## Exercise instructions
Report every line of the records below that contains the word "Screen", copying each such line in full.

## Raw data
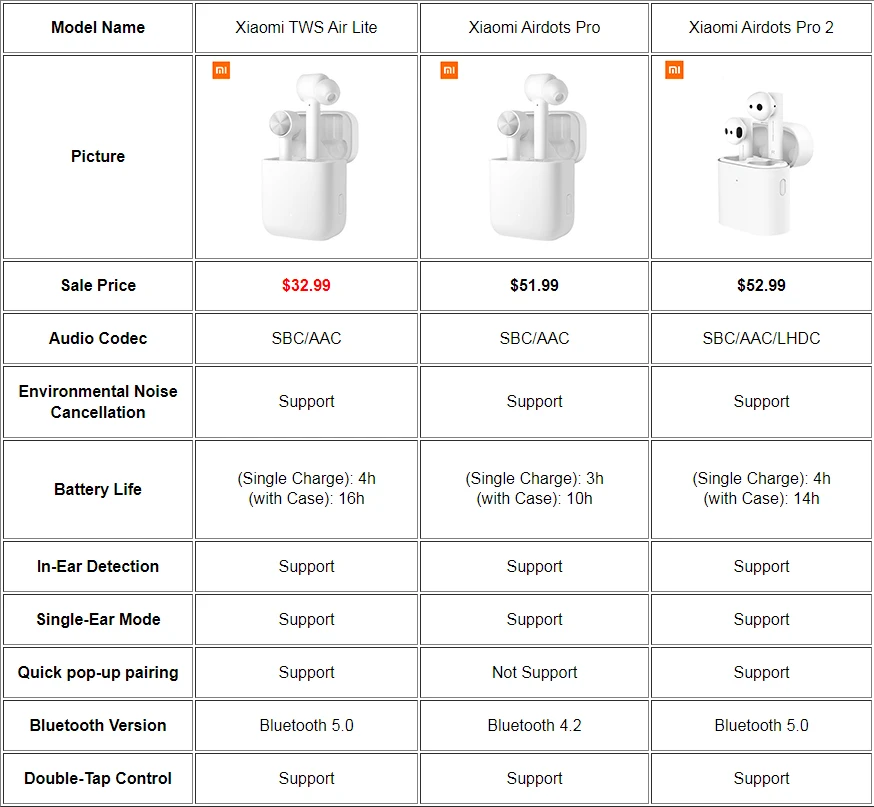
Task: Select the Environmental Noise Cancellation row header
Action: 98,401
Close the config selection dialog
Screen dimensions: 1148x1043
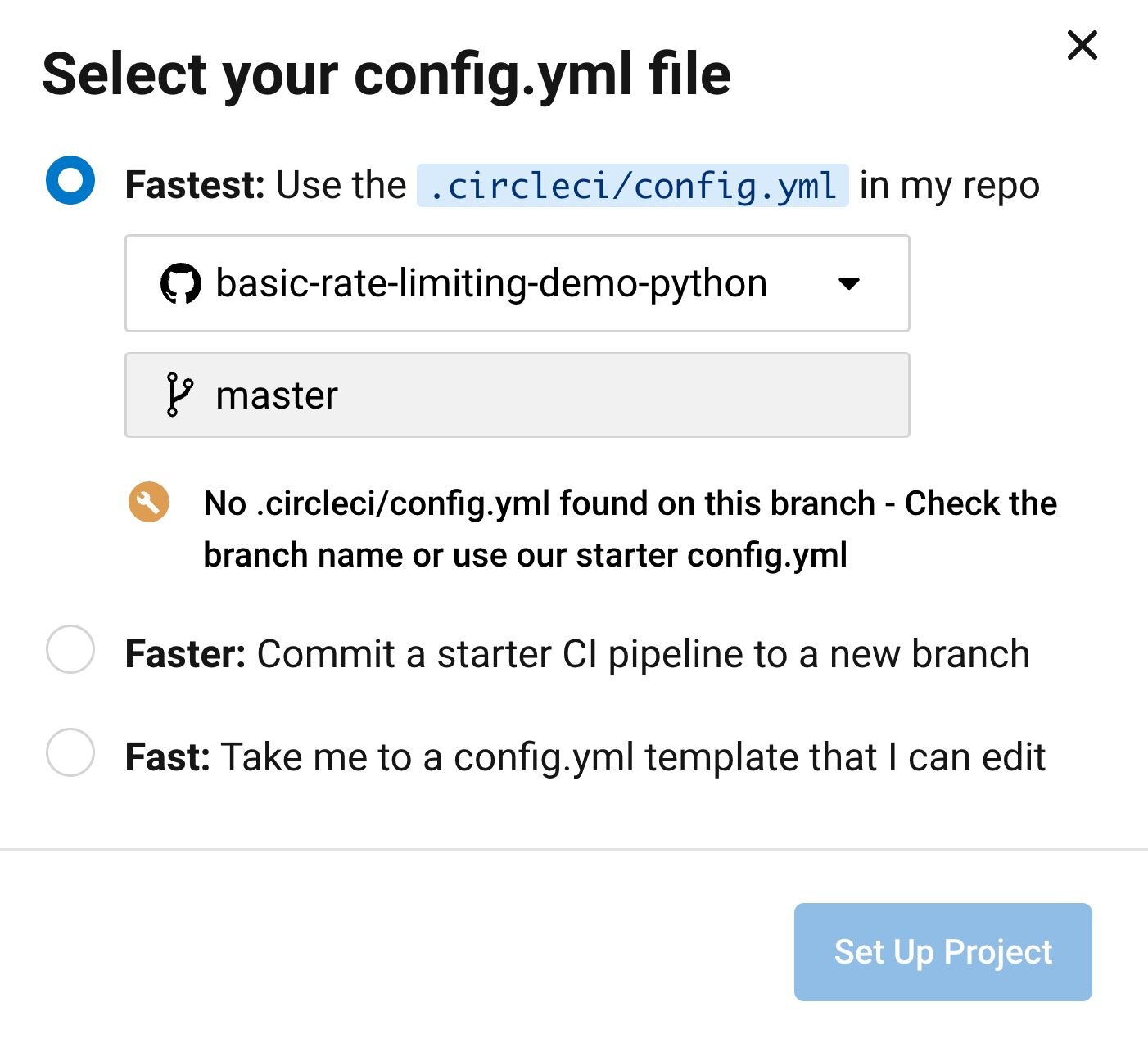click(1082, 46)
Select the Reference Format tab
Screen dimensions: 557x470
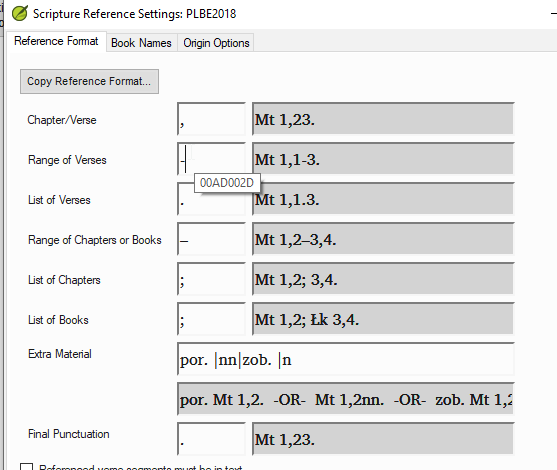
==
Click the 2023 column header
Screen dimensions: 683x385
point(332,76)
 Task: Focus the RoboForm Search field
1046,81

## Written response
Screen dimensions: 1148x1043
Screen dimensions: 557x470
Screen dimensions: 683x385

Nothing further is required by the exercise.